Items listed in a dataset
____

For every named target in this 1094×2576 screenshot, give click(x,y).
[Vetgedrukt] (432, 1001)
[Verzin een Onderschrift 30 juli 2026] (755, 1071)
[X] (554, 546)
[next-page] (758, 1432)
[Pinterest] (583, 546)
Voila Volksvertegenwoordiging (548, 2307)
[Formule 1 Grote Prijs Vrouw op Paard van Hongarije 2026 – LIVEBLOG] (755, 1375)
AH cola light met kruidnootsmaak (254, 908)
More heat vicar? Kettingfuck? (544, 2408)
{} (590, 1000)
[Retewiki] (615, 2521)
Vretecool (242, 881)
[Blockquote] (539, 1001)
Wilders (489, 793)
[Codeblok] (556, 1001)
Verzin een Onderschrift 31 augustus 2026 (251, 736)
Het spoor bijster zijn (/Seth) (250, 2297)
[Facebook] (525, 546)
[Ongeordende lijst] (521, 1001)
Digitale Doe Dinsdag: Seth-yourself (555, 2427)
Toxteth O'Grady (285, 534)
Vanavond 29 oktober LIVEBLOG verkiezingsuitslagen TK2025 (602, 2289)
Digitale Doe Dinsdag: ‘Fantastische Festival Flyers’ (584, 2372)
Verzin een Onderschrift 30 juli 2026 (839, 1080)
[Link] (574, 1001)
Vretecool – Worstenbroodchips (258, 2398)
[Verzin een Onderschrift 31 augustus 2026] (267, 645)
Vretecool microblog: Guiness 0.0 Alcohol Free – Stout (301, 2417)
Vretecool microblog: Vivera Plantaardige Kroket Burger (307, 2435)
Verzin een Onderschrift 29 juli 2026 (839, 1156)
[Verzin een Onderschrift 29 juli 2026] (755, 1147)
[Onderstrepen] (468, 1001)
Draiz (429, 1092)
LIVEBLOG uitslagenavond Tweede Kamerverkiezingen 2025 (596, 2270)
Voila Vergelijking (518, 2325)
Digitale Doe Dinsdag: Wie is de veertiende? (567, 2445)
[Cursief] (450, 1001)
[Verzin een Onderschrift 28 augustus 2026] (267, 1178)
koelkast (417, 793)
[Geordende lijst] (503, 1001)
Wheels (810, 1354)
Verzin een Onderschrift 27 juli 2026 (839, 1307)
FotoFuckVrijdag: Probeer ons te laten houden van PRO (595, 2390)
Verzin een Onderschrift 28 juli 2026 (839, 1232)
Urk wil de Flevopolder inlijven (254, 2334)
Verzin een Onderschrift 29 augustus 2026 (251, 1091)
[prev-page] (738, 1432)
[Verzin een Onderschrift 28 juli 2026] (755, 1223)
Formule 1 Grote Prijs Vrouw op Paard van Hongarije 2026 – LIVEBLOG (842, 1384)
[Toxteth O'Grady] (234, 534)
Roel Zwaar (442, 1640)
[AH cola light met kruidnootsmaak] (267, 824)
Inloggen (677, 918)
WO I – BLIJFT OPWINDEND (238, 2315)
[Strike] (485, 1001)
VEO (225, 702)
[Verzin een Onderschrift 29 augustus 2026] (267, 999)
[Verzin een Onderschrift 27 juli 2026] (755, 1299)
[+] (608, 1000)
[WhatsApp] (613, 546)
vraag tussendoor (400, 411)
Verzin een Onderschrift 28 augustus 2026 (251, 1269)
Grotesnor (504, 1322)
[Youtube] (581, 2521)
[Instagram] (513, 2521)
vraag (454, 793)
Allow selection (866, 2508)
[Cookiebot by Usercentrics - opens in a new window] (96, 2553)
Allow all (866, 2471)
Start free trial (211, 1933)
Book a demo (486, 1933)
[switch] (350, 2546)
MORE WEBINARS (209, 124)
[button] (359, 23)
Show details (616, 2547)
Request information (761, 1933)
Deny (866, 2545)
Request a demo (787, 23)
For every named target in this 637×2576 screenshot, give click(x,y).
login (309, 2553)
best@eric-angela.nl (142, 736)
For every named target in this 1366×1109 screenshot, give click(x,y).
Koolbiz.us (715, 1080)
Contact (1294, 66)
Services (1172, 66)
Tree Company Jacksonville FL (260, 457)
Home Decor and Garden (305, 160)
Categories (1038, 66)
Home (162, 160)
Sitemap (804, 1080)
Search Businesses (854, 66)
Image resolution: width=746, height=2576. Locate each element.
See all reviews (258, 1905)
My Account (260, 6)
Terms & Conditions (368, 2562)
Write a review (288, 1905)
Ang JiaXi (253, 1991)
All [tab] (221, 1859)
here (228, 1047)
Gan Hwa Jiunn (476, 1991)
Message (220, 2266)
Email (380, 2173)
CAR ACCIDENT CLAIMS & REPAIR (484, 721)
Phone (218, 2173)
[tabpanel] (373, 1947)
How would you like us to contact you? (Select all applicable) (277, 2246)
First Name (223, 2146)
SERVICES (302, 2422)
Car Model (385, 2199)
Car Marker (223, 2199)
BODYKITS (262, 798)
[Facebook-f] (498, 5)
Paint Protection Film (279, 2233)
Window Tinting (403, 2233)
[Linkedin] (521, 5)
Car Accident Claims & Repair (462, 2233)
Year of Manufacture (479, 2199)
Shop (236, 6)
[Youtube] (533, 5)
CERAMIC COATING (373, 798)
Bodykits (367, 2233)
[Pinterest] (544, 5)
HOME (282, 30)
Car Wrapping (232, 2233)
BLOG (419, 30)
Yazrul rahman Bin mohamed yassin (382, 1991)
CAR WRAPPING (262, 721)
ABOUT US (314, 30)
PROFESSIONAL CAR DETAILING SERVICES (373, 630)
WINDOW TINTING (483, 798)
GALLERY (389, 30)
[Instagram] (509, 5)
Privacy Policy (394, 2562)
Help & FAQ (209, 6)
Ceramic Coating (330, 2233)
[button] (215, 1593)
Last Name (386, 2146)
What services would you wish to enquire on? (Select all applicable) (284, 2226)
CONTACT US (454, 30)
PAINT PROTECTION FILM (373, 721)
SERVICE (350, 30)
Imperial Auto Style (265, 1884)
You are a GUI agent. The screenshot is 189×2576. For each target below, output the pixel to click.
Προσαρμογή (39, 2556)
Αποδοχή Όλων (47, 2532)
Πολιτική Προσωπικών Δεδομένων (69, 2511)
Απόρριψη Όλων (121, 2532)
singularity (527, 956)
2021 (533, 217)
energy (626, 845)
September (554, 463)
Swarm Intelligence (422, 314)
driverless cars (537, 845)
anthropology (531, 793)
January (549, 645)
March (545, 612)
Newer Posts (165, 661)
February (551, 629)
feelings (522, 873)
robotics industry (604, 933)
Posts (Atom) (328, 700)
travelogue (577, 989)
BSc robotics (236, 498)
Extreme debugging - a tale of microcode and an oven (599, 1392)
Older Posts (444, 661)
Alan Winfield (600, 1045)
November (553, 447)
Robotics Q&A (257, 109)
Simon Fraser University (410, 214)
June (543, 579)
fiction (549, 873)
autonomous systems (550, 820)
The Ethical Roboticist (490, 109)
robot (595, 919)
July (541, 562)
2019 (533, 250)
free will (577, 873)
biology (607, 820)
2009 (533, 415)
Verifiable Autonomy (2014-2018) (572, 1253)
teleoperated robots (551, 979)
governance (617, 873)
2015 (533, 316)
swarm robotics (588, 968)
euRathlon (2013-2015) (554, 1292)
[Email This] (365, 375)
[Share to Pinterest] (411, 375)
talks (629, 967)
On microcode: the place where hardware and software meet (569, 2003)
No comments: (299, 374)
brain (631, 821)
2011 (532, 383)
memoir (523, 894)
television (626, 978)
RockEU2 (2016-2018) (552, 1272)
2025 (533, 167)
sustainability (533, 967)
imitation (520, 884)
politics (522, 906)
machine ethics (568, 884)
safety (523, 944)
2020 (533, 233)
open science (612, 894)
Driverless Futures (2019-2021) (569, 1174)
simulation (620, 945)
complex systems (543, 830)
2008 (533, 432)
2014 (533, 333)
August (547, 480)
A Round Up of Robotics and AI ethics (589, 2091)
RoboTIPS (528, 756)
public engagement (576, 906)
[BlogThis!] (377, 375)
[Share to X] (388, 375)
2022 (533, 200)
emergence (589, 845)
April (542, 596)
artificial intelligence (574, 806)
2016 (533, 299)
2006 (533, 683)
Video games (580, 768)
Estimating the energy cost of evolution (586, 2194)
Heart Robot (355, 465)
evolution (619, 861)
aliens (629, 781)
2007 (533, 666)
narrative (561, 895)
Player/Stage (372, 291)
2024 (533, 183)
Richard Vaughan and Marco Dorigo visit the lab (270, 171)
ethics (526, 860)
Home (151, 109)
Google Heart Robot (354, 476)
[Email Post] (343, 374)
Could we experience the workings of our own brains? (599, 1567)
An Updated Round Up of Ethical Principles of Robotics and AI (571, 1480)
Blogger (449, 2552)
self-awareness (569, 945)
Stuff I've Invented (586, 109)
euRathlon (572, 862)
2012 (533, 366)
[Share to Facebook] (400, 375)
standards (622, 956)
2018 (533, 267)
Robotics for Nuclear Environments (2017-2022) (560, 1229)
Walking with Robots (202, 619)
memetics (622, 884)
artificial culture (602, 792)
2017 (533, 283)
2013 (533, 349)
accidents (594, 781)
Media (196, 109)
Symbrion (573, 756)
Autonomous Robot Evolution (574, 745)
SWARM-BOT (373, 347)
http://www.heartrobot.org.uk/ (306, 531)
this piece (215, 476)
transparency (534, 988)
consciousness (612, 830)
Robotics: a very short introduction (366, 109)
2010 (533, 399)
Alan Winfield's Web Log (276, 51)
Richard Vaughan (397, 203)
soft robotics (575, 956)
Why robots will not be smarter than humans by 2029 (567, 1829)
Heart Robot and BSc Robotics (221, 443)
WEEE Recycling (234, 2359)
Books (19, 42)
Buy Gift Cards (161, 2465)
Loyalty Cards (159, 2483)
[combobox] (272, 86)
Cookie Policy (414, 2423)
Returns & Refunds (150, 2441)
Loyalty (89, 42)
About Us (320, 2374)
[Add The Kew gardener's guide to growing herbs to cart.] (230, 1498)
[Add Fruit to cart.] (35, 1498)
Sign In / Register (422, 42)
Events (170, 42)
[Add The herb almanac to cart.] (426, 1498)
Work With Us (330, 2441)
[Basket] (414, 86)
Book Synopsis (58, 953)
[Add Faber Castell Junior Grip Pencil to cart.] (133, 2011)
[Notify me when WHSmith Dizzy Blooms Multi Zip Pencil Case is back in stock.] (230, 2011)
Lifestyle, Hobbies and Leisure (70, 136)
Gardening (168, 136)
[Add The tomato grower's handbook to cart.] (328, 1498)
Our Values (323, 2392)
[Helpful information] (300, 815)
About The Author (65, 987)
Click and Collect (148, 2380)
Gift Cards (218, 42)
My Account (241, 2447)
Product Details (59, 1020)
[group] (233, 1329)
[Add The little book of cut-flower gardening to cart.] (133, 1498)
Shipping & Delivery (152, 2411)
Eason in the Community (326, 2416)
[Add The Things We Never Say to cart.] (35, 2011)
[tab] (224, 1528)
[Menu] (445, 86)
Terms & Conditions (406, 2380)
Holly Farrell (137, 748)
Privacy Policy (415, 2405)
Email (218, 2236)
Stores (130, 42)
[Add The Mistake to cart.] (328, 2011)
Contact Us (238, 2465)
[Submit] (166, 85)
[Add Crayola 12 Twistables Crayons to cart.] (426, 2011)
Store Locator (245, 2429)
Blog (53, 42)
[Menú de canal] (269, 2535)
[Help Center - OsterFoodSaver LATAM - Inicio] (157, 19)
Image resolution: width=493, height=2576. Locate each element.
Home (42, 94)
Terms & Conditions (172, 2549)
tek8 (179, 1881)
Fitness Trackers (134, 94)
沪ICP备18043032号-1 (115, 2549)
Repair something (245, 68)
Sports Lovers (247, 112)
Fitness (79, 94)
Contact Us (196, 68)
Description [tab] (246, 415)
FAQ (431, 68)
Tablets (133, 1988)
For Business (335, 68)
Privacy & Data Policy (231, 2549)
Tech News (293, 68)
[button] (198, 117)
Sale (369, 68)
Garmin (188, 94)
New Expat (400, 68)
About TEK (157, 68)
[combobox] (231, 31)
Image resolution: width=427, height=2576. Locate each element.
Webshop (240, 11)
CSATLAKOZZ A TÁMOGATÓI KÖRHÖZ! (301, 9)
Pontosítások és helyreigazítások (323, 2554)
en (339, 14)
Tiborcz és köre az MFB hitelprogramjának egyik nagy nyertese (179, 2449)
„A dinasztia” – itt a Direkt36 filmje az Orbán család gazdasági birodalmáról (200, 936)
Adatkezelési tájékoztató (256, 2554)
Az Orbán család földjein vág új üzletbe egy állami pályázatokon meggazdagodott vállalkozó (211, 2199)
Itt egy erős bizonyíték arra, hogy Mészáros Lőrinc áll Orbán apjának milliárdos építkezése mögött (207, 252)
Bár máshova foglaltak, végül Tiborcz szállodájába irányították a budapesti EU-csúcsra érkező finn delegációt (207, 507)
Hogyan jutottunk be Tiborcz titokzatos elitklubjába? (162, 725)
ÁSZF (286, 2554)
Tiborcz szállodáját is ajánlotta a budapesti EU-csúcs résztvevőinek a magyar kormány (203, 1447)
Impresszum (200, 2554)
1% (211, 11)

____

• _WHAT THE TASK REQUIRES_:
One stretch of the lines above is wanted, from the line that contains "Loyalty (89, 42)" through the line that contains "tek8 (179, 1881)". Output it exactly.

• _REPLY TO THE EXERCISE_:
Loyalty (89, 42)
About Us (320, 2374)
[Add The Kew gardener's guide to growing herbs to cart.] (230, 1498)
[Add Fruit to cart.] (35, 1498)
Sign In / Register (422, 42)
Events (170, 42)
[Add The herb almanac to cart.] (426, 1498)
Work With Us (330, 2441)
[Basket] (414, 86)
Book Synopsis (58, 953)
[Add Faber Castell Junior Grip Pencil to cart.] (133, 2011)
[Notify me when WHSmith Dizzy Blooms Multi Zip Pencil Case is back in stock.] (230, 2011)
Lifestyle, Hobbies and Leisure (70, 136)
Gardening (168, 136)
[Add The tomato grower's handbook to cart.] (328, 1498)
Our Values (323, 2392)
[Helpful information] (300, 815)
About The Author (65, 987)
Click and Collect (148, 2380)
Gift Cards (218, 42)
My Account (241, 2447)
Product Details (59, 1020)
[group] (233, 1329)
[Add The little book of cut-flower gardening to cart.] (133, 1498)
Shipping & Delivery (152, 2411)
Eason in the Community (326, 2416)
[Add The Things We Never Say to cart.] (35, 2011)
[tab] (224, 1528)
[Menu] (445, 86)
Terms & Conditions (406, 2380)
Holly Farrell (137, 748)
Privacy Policy (415, 2405)
Email (218, 2236)
Stores (130, 42)
[Add The Mistake to cart.] (328, 2011)
Contact Us (238, 2465)
[Submit] (166, 85)
[Add Crayola 12 Twistables Crayons to cart.] (426, 2011)
Store Locator (245, 2429)
Blog (53, 42)
[Menú de canal] (269, 2535)
[Help Center - OsterFoodSaver LATAM - Inicio] (157, 19)
Image resolution: width=493, height=2576. Locate each element.
Home (42, 94)
Terms & Conditions (172, 2549)
tek8 (179, 1881)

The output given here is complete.